The Society for Science, Literature, and the Arts (SLSA) are holding their next conference at the Zentrum für Literatur- und Kulturforschung in Berlin, 3-7 June, 2008. Here’s the call for papers:
Recent and current research in Science Studies has devoted increasing attention to semantic transfers, translations, and changes of register between forms of knowledge. In terms of studying the relationship between literature, science, and the arts, this implies a general reinterpretation of how scientific knowledge affects literature and the arts or how it is represented in them. For the ‘and’ linking established oppositional pairs such as ‘art and science’, ‘literature and science’, or else ‘sciences and humanities’ ultimately presumes a homogeneous situation on both respective sides. It is only under this precondition that the clear dichotomies between knowledge cultures can be formed that have been so consequential for the emergence of the modern science system. Yet the arts – as well as the historical hermeneutic sciences – have always worked empirically, and the sciences have long dealt with questions calling for the interpretative capacity of the humanities or the creative potential of the arts – questions such as those about free will or consciousness.
The SLSA conference in 2008 will therefore focus on:
such transitional phenomena with their historical, conceptual, and epistemological conditions.

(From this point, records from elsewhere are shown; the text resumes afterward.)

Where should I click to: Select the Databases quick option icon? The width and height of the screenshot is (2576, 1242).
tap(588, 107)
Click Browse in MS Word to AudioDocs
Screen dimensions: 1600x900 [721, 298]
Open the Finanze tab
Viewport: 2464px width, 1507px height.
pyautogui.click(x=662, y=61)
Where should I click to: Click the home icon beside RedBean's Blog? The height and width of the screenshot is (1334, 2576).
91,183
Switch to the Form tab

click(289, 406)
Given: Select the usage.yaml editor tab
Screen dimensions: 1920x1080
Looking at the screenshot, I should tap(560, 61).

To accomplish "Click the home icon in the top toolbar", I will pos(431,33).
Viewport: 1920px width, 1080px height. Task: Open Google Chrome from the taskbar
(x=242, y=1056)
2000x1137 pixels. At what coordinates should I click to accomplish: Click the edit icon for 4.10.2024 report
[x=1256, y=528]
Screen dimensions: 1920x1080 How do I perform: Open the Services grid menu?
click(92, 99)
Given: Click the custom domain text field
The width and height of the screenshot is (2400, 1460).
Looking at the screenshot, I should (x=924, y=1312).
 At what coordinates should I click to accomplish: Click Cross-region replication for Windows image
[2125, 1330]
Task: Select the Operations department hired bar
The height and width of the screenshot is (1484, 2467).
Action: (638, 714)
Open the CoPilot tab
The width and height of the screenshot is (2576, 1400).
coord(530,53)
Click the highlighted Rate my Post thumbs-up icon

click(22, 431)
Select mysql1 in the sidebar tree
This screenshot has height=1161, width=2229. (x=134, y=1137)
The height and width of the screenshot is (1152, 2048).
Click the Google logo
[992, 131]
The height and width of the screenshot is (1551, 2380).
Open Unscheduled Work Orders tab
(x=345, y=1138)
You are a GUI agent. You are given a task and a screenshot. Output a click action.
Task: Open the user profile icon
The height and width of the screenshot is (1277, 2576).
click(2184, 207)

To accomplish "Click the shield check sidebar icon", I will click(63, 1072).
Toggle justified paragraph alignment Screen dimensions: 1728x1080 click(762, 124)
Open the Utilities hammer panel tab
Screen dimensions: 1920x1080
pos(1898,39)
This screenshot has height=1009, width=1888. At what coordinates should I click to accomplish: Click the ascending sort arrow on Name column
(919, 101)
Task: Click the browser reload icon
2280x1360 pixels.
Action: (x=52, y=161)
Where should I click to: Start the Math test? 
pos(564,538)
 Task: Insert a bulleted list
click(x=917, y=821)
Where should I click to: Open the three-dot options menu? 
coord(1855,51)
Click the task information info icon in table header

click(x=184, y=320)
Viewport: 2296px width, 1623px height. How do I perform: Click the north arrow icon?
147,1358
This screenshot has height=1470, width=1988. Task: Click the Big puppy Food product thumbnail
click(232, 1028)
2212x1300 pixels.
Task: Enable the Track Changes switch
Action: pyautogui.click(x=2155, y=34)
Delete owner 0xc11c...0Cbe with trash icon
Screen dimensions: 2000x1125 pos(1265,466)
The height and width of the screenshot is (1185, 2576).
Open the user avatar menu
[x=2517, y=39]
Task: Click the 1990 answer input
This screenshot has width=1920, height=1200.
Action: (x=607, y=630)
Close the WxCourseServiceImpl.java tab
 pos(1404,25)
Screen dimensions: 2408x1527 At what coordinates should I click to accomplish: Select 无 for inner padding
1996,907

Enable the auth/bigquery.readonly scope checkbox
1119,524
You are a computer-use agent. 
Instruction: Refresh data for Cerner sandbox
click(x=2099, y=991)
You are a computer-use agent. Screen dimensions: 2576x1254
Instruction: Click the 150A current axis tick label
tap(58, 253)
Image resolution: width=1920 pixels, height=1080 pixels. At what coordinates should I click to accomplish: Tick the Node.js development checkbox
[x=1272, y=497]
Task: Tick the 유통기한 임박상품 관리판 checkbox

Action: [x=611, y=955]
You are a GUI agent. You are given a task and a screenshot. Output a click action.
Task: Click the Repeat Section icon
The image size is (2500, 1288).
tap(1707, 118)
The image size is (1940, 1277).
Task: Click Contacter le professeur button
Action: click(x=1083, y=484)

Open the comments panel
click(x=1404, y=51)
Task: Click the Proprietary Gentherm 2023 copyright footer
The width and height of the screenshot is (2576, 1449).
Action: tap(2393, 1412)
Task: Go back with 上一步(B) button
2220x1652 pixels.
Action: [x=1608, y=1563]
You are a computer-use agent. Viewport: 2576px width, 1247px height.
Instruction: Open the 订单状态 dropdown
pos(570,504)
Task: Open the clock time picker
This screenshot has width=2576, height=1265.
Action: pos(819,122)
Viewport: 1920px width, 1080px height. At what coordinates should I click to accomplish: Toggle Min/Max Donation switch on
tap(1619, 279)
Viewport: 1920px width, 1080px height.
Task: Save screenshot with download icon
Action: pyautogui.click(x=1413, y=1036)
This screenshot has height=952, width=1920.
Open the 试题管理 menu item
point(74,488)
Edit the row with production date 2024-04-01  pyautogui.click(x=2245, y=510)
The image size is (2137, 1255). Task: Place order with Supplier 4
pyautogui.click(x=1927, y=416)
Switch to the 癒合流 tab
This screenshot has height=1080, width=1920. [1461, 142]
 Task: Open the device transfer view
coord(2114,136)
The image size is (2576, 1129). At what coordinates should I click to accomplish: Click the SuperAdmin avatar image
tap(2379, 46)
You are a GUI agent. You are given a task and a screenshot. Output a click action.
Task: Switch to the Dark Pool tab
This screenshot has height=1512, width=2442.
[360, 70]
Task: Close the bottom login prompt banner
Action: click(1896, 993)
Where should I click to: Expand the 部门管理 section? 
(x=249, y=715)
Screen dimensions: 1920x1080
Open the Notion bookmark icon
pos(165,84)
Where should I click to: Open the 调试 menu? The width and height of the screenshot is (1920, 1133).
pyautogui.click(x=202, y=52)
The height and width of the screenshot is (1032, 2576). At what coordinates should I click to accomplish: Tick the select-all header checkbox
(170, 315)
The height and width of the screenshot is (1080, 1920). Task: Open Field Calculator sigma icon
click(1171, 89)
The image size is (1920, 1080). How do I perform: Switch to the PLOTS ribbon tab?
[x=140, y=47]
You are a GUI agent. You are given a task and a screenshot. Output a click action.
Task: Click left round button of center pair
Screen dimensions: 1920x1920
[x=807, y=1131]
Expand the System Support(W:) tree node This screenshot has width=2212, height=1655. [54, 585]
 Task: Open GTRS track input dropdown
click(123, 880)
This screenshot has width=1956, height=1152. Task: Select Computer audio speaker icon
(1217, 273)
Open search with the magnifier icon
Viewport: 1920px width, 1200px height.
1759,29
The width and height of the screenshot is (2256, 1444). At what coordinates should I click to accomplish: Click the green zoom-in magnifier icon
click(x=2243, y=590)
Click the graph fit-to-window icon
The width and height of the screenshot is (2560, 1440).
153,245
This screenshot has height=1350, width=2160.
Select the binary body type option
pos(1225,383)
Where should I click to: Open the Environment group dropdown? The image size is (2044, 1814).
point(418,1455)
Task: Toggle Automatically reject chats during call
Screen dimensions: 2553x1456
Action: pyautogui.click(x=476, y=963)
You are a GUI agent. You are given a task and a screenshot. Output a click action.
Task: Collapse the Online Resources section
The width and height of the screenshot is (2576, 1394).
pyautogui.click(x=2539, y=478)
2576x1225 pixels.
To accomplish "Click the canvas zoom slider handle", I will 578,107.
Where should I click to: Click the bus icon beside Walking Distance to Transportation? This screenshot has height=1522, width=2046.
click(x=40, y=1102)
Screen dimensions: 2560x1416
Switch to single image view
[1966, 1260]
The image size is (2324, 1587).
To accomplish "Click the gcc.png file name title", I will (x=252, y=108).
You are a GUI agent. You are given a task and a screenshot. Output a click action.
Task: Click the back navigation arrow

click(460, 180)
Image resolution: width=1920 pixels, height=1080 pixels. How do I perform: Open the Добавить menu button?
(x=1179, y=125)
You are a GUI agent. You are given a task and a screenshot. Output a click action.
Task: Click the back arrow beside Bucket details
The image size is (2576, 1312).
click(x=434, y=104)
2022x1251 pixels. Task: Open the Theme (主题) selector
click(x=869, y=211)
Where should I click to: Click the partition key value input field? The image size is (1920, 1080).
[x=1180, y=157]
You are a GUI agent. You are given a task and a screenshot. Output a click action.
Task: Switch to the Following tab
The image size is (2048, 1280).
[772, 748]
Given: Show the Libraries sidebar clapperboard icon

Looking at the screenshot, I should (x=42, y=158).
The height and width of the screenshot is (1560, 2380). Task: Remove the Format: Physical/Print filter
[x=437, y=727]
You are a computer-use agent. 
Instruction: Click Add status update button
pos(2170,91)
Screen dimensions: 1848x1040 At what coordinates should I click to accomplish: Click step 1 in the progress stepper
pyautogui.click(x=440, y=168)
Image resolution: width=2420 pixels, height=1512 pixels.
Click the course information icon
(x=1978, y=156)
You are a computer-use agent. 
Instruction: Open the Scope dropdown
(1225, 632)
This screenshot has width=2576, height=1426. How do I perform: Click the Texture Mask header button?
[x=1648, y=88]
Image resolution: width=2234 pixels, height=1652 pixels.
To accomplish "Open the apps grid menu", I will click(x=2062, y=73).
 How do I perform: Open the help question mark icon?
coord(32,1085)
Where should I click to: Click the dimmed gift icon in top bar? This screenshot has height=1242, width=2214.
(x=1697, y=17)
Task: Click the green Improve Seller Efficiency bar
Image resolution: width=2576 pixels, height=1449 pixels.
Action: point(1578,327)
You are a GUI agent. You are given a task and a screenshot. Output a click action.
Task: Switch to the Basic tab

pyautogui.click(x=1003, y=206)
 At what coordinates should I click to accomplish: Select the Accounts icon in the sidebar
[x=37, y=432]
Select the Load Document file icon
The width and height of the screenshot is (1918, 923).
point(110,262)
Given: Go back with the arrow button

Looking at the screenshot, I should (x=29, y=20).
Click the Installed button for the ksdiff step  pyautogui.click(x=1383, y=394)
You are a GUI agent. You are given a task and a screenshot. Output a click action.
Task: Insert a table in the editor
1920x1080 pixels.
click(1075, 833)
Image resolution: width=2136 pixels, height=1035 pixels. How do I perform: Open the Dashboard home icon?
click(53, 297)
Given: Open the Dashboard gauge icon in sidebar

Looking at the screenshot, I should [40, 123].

In contrast to the persistent tendency of science theory, science history, and science policies to fall back on the ‘two cultures’ model, we intend to examine how knowledge figures both historically and presently into the plurality and heterogeneity of knowledge cultures, i.e. in different respective functional contexts. This perspective of figurations of knowledge draws on the multiple meanings of the words ‘figure and figuration’ – from the symbolism of mathematical, geometric, or diagrammatic figures to figurality and figuration in rhetoric and iconography up to figural interpretation as an interpretative tool -, in order to delineate the specific ways in which knowledge is produced, distributed, and reviewed in the interplay between schematization and dynamization, between empiricism and speculation, between measurement and interpretation.